Утомленная ночными ласками женщина исчерпанно спала рядом, разметавшись на постели с бесстыдством вакханки. Ее медные волосы змеились по подушке, тонкие розовые колени в лучах восхода отливали перламутром, а разлохмаченный каштановый холмик на схождении безупречных бедер еще хранил, казалось, следы недавней плотской бури.
«…Сердце чистое сотвори во мне, Боже, и дух правый обнови внутри меня. Не отвергни меня от лица Твоего, и Духа Твоего Святаго не отними от меня…» – причитал монах, шевеля губами, и необоримый мистический страх тугими холодными кольцами свивался в его душе.

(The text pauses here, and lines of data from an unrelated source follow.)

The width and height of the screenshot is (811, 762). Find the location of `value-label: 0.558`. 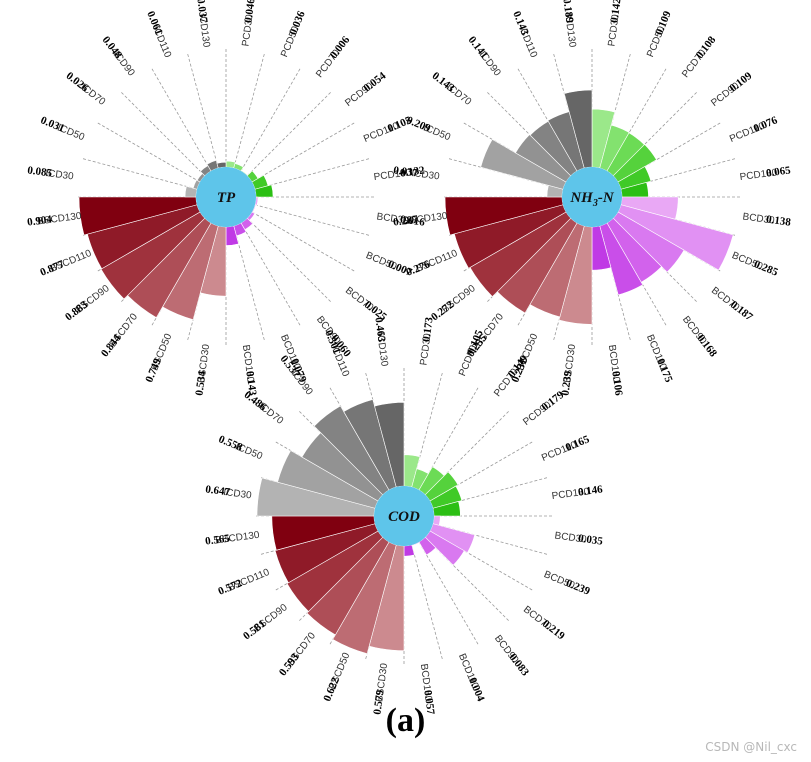

value-label: 0.558 is located at coordinates (231, 444).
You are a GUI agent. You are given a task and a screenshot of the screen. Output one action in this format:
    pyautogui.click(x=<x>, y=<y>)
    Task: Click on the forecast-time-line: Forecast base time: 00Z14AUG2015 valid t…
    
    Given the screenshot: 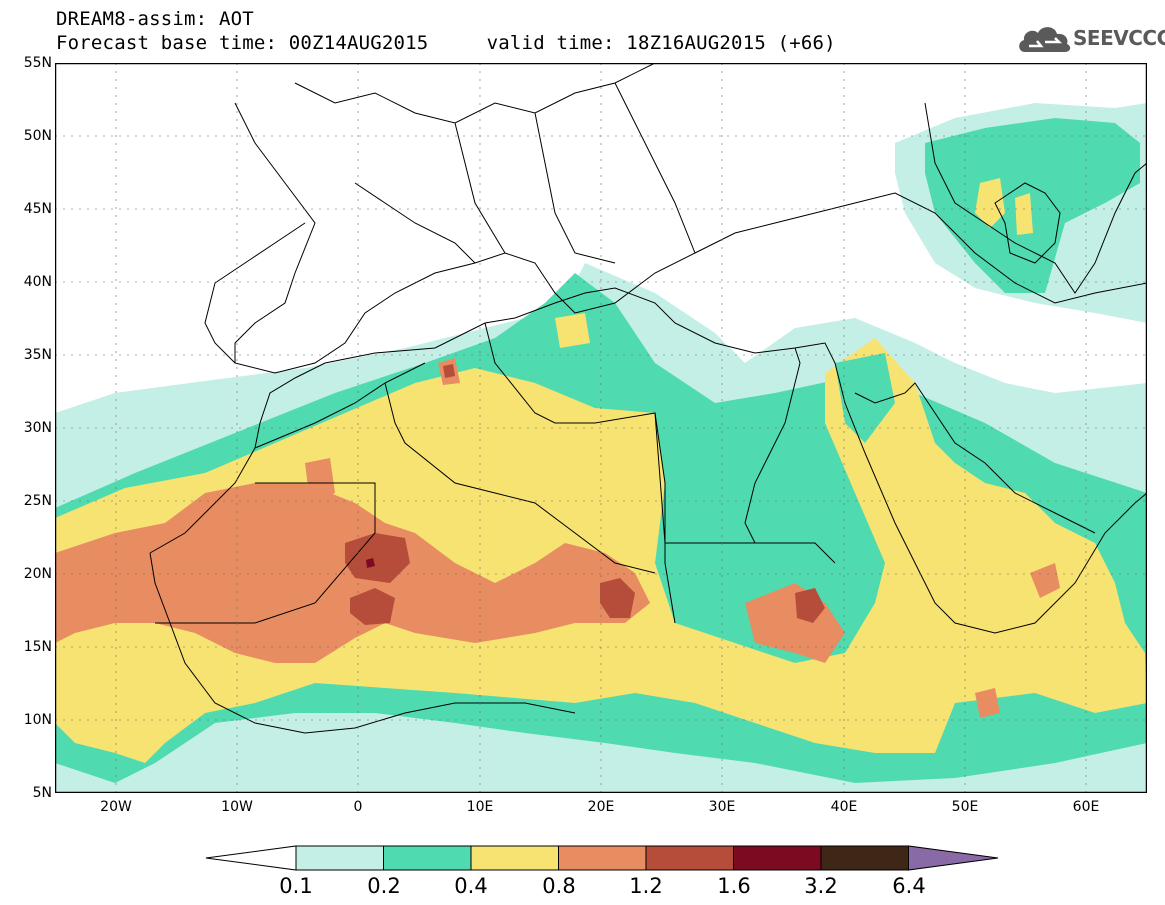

Издевательское предостережение Одноглазого накануне вечером, вслед за которым незамедлительно явилась искусительница, к тому же обвиняемая в колдовстве, ее неправдоподобный рассказ о родителях-альбигойцах, ее любовный пыл, в который не поверил бы ни один здравомыслящий человек, поскольку он направлен был на траченного жизнью старика с безобразно распухшей от странствий ногой, наконец, приуроченность этих событий к Вальпургиевой ночи с ее разгулом природной стихии и колокольным звоном… Тут явно не обошлось без вмешательства дьявольских сил, в чем монах – по трезвому рассуждению – уже почти не сомневался.
Существовало множество способов распознания ведьмы, и самым убедительным являлось присутствие на ее теле stigma diaboli, «печати дьявола», которой обычно метит соблазненную жертву сатана своим острым когтем после того, как составляет с нею договор, подписанный кровью.
Стараясь не разбудить спящую, монах принялся пристрастно обследовать прекрасное тело ее со множеством родинок на атласной коже и, похолодев, обнаружил под левой грудью белый рубец.